Offensichtlich widerspricht dies der für Marktwirtschaften zentralen Hypothese der Konsumentensouveränität und folglich auch der Idee des mündigen Verbrauchers.12 Indem der Meritorik-Ansatz dem Staat eine bessere Kenntnis der tatsächlichen Individualinteressen zubilligt als den betroffenen Individuen selbst „und zu willkürlichen Eingriffen in die freie Konsumwahl missbraucht werden“13 kann, wurde er vielfach und insbesondere von Wirtschaftsliberalen als nicht ordnungskonform eingeschätzt. Doch hier existiert nicht nur eine Gegenbewegung, die das Meritorik-Konzept in den Mittelpunkt ihrer Analysen stellt.14 Zunehmend gibt es ebenfalls empirisch begründete Einwände gegen das im wirtschaftsliberalen Modell unterstellte menschliche Verhaltensmodell rationalen Handelns. Denn entscheidungstheoretische Untersuchungen haben eine Reihe von systematischen Abweichungen des tatsächlichen menschlichen Verhaltens vom Homo-oeconomicus-Ansatz aufgezeigt, etwa den Einfluss irrelevanter Informationen auf Entscheidungen, die häufige Fehleinschätzung von Wahrscheinlichkeiten oder die Minderschätzung künftiger Bedarfe.15 All dies ließ auch Teile der Wirtschaftsliberalen nicht unberührt und führte dort zu einem Forschungsprogramm einer „verhaltensökonomisch fundierten Ordnungspolitik“16.

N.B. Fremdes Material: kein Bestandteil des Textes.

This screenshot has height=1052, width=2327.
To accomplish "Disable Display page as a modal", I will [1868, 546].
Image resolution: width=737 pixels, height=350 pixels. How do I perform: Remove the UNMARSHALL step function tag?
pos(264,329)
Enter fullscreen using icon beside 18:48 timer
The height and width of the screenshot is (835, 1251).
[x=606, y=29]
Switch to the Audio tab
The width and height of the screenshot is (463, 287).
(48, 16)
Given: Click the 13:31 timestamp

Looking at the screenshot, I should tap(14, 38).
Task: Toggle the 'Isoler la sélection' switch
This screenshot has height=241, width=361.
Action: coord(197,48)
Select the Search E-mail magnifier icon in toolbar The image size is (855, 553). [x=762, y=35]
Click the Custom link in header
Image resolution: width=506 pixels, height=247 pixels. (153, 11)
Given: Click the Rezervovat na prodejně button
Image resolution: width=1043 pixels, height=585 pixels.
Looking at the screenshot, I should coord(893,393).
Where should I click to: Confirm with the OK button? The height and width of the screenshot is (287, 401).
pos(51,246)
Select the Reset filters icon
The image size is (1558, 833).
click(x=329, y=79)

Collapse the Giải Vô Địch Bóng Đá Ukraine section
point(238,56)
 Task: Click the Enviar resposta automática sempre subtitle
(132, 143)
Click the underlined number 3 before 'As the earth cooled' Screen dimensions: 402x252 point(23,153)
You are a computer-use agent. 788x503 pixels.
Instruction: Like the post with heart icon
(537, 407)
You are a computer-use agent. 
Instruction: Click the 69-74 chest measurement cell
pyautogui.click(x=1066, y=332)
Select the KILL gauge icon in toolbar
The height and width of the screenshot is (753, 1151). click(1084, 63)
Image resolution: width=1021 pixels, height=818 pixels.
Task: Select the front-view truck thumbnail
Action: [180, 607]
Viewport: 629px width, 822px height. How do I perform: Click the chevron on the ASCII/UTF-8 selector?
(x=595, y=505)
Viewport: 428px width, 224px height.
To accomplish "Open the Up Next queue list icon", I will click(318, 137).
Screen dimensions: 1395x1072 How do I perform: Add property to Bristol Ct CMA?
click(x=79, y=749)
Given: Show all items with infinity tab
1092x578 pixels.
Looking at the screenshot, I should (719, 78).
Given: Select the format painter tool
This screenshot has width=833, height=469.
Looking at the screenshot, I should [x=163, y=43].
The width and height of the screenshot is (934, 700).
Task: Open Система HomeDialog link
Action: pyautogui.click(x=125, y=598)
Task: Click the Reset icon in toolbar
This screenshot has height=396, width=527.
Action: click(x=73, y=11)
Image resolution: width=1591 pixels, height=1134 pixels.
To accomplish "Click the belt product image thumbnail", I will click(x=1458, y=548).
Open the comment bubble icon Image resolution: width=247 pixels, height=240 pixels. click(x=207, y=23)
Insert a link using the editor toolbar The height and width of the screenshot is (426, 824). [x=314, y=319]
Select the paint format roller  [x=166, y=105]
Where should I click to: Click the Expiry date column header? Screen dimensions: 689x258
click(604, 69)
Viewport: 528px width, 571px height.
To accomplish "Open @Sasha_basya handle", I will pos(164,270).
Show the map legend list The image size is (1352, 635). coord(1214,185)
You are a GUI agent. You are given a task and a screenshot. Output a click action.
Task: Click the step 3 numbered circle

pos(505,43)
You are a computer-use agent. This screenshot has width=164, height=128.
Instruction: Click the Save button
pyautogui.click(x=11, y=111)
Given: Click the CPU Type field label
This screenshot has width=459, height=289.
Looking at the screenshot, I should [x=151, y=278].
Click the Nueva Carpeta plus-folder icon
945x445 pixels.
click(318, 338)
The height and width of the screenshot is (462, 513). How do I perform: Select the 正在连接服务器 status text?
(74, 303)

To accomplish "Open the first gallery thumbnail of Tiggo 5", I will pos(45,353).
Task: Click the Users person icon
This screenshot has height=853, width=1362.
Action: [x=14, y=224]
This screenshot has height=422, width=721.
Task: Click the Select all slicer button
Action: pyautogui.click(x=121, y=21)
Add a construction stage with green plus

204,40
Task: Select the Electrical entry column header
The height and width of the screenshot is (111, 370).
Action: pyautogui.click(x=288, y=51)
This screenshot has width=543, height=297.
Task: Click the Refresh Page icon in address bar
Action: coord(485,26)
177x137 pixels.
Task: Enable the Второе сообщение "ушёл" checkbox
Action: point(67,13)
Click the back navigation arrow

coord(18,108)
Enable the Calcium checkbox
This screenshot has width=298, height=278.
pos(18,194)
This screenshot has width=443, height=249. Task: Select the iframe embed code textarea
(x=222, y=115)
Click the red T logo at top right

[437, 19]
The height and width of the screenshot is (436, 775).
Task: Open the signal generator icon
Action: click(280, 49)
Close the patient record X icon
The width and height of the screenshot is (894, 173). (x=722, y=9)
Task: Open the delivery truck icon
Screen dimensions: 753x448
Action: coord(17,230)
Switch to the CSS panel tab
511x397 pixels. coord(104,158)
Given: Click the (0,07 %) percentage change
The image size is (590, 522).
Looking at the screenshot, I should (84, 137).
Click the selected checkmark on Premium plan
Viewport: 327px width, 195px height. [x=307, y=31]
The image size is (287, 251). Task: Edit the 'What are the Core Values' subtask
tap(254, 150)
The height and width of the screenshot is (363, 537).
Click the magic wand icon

Aktuelle wirtschafts- und verbraucherpolitische Strömungen im Vergleich
Es kann sowohl nach Ansicht der Verfechter der Meritorik bzw. aus der Perspektive eines „liberalen Paternalismus“17 und aus einer verhaltensökonomisch fundierten wirtschaftsliberalen Sicht sinnvoll sein, wenn der Staat Menschen durch entsprechende Änderungen der Anreize in eine langfristig bessere Richtung lenkt.18 Dabei liegt ein paternalistischer Eingriff bereits vor, wenn durch staatliche Informationspolitik Informationsasymmetrien überwunden werden, wodurch Individuen zu ihrem eigenen Wohl beeinflusst werden sollen.19 Jüngst hat allerdings vor allem der liberale Paternalismus verstärkt Aufmerksamkeit auf sich gezogen.20 „Während … der harte Paternalismus bestimmtes Handeln vollständig unterbinden will, erschwert es der weiche Paternalismus 'nur' [etwa über Besteuerung], während der sanfte Paternalismus Anstöße zum richtigen Handeln über eine Beeinflussung der Informationsaufnahme bewirken will.“21 Unter liberalem oder sanftem Paternalismus versteht man folglich „staatliche Regelungen, die auf direkten Zwang verzichten, aber Entwicklungen begünstigen, die zu höherer Lebenszufriedenheit führen“22. Ausgangspunkt hierfür ist die empirisch gut bestätigte Erkenntnis von Verhaltensökonomen, dass Menschen häufig unter anderem durch Willensschwäche gekennzeichnet sind, die zu Zeitinkonsistenzen des individuellen Verhaltens führen und den Status quo beibehalten wollen, auch wenn eine Situation willkürlich zustande gekommen ist und Veränderungen sowohl individuell wie auch für die Gesellschaft die Wohlfahrt steigern würden. Unser Verhalten hängt demnach nicht selten von solchen „Voreinstellungen“ und „Vorgaben“ oder „Defaults“ ab.23
„Nudging“ (Stupsen) setzt darauf, allein durch „eine kluge Architektur des Entscheidungsumfelds, z.B. über das Setzen der Voreinstellungen … oder die Vereinfachung des Zugangs zu alternativen Verhaltensweisen“ zu besseren Entscheidungen der Menschen beizutragen, ohne ihre Wahlmöglichkeiten einzuschränken, „da voreingestellte Alternativen auch abgelehnt werden könnten“24. Beispiele für „sanftes Schubsen“ wären etwa, in öffentlich betriebenen Mensen durch eine gezielte Anordnung der Speisen zu besseren Ernährungsgewohnheiten beizutragen oder durch Voreinstellung von Druckern, Papier normalerweise beidseitig und mit zwei Seiten pro Blatt zu bedrucken.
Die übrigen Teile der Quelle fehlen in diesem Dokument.